#### [WHAT IS EXPECTED]
Leave out the pictures and transcribe the rest of the records exactly.
DATASET Block Start
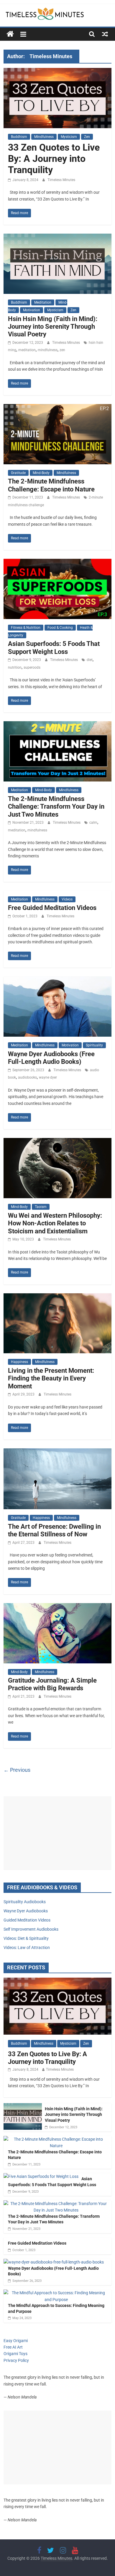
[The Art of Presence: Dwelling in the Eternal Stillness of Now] (58, 1452)
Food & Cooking (60, 628)
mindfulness (48, 350)
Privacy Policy (16, 2360)
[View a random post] (104, 34)
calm (93, 822)
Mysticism (69, 137)
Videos (67, 899)
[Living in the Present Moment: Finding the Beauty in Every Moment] (58, 1297)
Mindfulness (44, 137)
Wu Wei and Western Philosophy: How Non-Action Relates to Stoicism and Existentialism (55, 1223)
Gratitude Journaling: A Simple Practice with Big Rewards (52, 1684)
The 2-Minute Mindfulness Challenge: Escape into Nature (51, 485)
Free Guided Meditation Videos (52, 907)
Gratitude (18, 473)
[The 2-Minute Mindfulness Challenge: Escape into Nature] (58, 408)
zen (62, 350)
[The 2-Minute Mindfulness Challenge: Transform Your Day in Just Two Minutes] (58, 725)
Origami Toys (15, 2353)
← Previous (17, 1770)
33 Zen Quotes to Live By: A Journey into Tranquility (54, 159)
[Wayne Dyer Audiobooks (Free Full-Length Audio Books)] (58, 980)
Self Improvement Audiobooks (31, 1929)
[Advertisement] (58, 1833)
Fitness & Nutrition (25, 628)
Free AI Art (13, 2347)
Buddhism (19, 137)
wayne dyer (48, 1077)
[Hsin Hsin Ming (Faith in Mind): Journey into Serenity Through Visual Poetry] (58, 237)
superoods (32, 667)
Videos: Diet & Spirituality (26, 1938)
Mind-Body (41, 473)
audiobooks (27, 1077)
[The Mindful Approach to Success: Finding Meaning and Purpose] (56, 2292)
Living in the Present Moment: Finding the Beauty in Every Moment (51, 1378)
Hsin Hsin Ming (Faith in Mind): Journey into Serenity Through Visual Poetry (52, 326)
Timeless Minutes (61, 180)
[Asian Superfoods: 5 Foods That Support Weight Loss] (58, 562)
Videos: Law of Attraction (27, 1947)
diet (90, 660)
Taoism (41, 1207)
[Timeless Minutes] (10, 34)
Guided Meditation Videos (27, 1920)
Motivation (31, 310)
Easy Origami (16, 2340)
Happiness (19, 1362)
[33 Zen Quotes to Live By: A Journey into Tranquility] (58, 71)
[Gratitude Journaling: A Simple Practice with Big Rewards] (58, 1607)
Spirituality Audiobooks (25, 1901)
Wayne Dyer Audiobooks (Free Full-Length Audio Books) (51, 1057)
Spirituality (94, 1045)
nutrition (15, 667)
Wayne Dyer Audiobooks (26, 1911)
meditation (27, 350)
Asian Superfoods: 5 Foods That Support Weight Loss (54, 647)
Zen (87, 137)
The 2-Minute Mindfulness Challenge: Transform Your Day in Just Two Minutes (56, 806)
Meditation (42, 302)
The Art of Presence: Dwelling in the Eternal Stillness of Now (54, 1530)
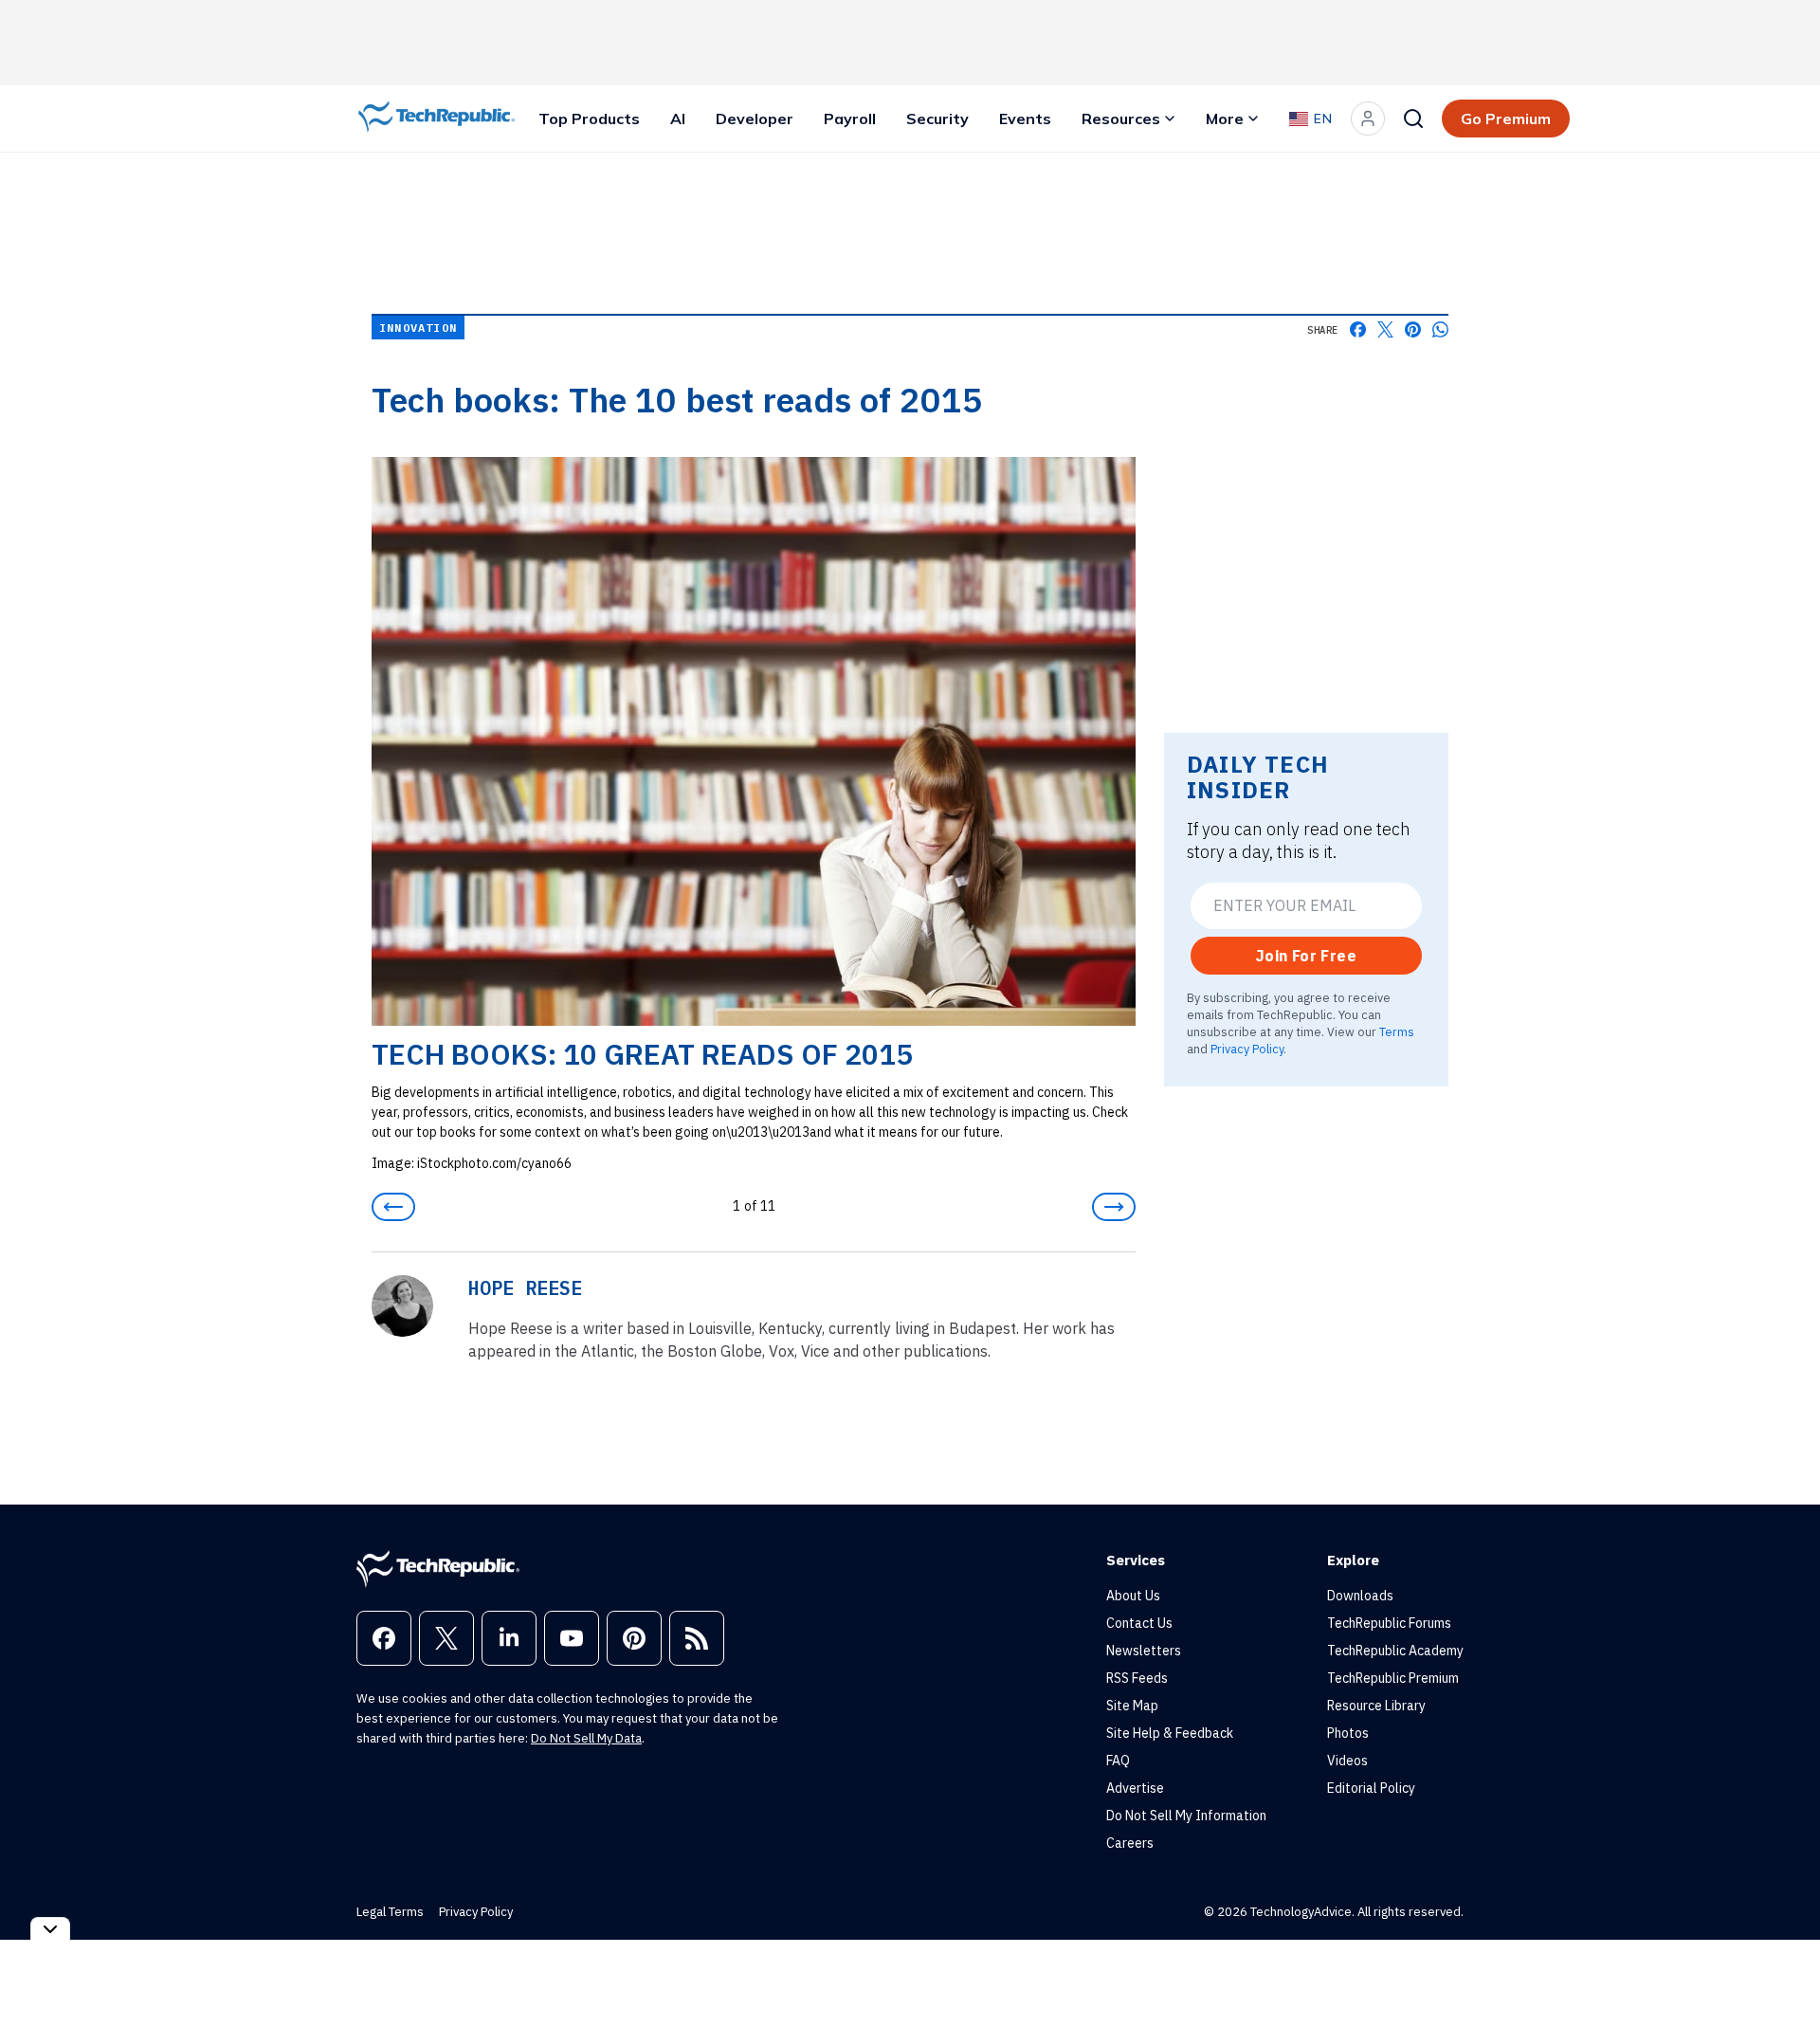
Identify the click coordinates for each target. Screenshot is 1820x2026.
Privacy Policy (1246, 1047)
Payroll (850, 118)
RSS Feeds (1137, 1678)
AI (677, 118)
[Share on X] (1385, 329)
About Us (1133, 1595)
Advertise (1135, 1788)
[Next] (1114, 1207)
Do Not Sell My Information (1186, 1815)
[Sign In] (1368, 118)
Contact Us (1139, 1623)
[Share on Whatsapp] (1440, 329)
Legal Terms (390, 1912)
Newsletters (1143, 1650)
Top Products (589, 118)
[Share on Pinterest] (1413, 329)
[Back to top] (1782, 1968)
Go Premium (1506, 118)
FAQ (1118, 1760)
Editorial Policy (1371, 1788)
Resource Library (1376, 1705)
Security (937, 118)
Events (1025, 118)
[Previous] (393, 1207)
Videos (1347, 1760)
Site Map (1132, 1705)
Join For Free (1306, 955)
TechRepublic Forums (1389, 1623)
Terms (1396, 1030)
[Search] (1413, 118)
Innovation (418, 327)
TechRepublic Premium (1393, 1678)
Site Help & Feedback (1169, 1733)
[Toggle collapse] (50, 1929)
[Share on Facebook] (1358, 329)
DATASET Block End
#### [EXERCISE RESPONSE]
[The Art of Presence: Dwelling in the Eternal Stillness of Now] (58, 1452)
Food & Cooking (60, 628)
mindfulness (48, 350)
Privacy Policy (16, 2360)
[View a random post] (104, 34)
calm (93, 822)
Mysticism (69, 137)
Videos (67, 899)
[Living in the Present Moment: Finding the Beauty in Every Moment] (58, 1297)
Mindfulness (44, 137)
Wu Wei and Western Philosophy: How Non-Action Relates to Stoicism and Existentialism (55, 1223)
Gratitude Journaling: A Simple Practice with Big Rewards (52, 1684)
The 2-Minute Mindfulness Challenge: Escape into Nature (51, 485)
Free Guided Meditation Videos (52, 907)
Gratitude (18, 473)
[The 2-Minute Mindfulness Challenge: Escape into Nature] (58, 408)
zen (62, 350)
[The 2-Minute Mindfulness Challenge: Transform Your Day in Just Two Minutes] (58, 725)
Origami Toys (15, 2353)
← Previous (17, 1770)
33 Zen Quotes to Live By: A Journey into Tranquility (54, 159)
[Wayne Dyer Audiobooks (Free Full-Length Audio Books)] (58, 980)
Self Improvement Audiobooks (31, 1929)
[Advertisement] (58, 1833)
Fitness & Nutrition (25, 628)
Free AI Art (13, 2347)
Buddhism (19, 137)
wayne dyer (48, 1077)
[Hsin Hsin Ming (Faith in Mind): Journey into Serenity Through Visual Poetry] (58, 237)
superoods (32, 667)
Videos: Diet & Spirituality (26, 1938)
Mind-Body (41, 473)
audiobooks (27, 1077)
[The Mindful Approach to Success: Finding Meaning and Purpose] (56, 2292)
Living in the Present Moment: Finding the Beauty in Every Moment (51, 1378)
Hsin Hsin Ming (Faith in Mind): Journey into Serenity Through Visual Poetry (52, 326)
Timeless Minutes (61, 180)
[Asian Superfoods: 5 Foods That Support Weight Loss] (58, 562)
Videos: Law of Attraction (27, 1947)
diet (90, 660)
Taoism (41, 1207)
[Timeless Minutes] (10, 34)
Guided Meditation Videos (27, 1920)
Motivation (31, 310)
Easy Origami (16, 2340)
Happiness (19, 1362)
[33 Zen Quotes to Live By: A Journey into Tranquility] (58, 71)
[Gratitude Journaling: A Simple Practice with Big Rewards] (58, 1607)
Spirituality Audiobooks (25, 1901)
Wayne Dyer Audiobooks (Free Full-Length Audio Books) (51, 1057)
Spirituality (94, 1045)
nutrition (15, 667)
Wayne Dyer Audiobooks (26, 1911)
meditation (27, 350)
Asian Superfoods: 5 Foods That Support Weight Loss (54, 647)
Zen (87, 137)
The 2-Minute Mindfulness Challenge: Transform Your Day in Just Two Minutes (56, 806)
Meditation (42, 302)
The Art of Presence: Dwelling in the Eternal Stillness of Now (54, 1530)
Identify the click coordinates for each target. Screenshot is 1820x2026.
Privacy Policy (1246, 1047)
Payroll (850, 118)
RSS Feeds (1137, 1678)
AI (677, 118)
[Share on X] (1385, 329)
About Us (1133, 1595)
Advertise (1135, 1788)
[Next] (1114, 1207)
Do Not Sell My Information (1186, 1815)
[Sign In] (1368, 118)
Contact Us (1139, 1623)
[Share on Whatsapp] (1440, 329)
Legal Terms (390, 1912)
Newsletters (1143, 1650)
Top Products (589, 118)
[Share on Pinterest] (1413, 329)
[Back to top] (1782, 1968)
Go Premium (1506, 118)
FAQ (1118, 1760)
Editorial Policy (1371, 1788)
Resource Library (1376, 1705)
Security (937, 118)
Events (1025, 118)
[Previous] (393, 1207)
Videos (1347, 1760)
Site Map (1132, 1705)
Join For Free (1306, 955)
TechRepublic Forums (1389, 1623)
Terms (1396, 1030)
[Search] (1413, 118)
Innovation (418, 327)
TechRepublic Premium (1393, 1678)
Site Help & Feedback (1169, 1733)
[Toggle collapse] (50, 1929)
[Share on Facebook] (1358, 329)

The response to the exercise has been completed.